What the task requires:
Repeat every line of the data exactly; the pictures stay out.

Stored records:
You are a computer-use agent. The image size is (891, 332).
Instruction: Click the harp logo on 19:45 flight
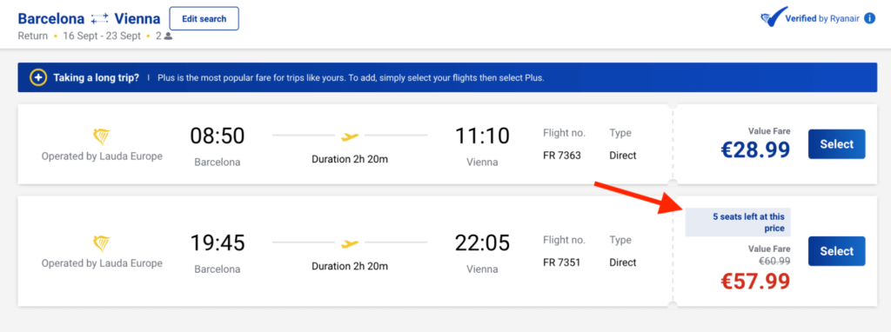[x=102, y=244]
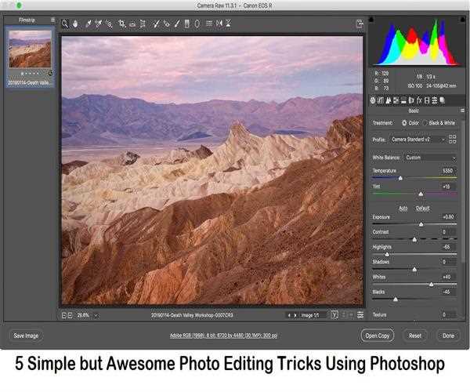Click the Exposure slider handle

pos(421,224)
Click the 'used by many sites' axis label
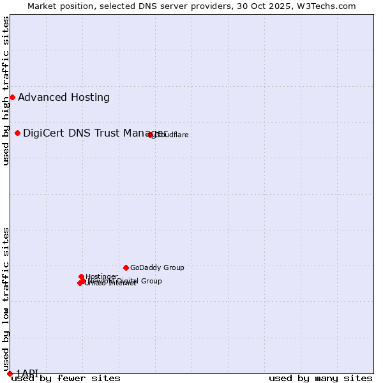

Result of the exercise:
You are a computer-use agent. The image size is (891, 332).
Instruction: Click the harp logo on 19:45 flight
[x=102, y=244]
Click the Exposure slider handle

pos(421,224)
Click the 'used by many sites' axis label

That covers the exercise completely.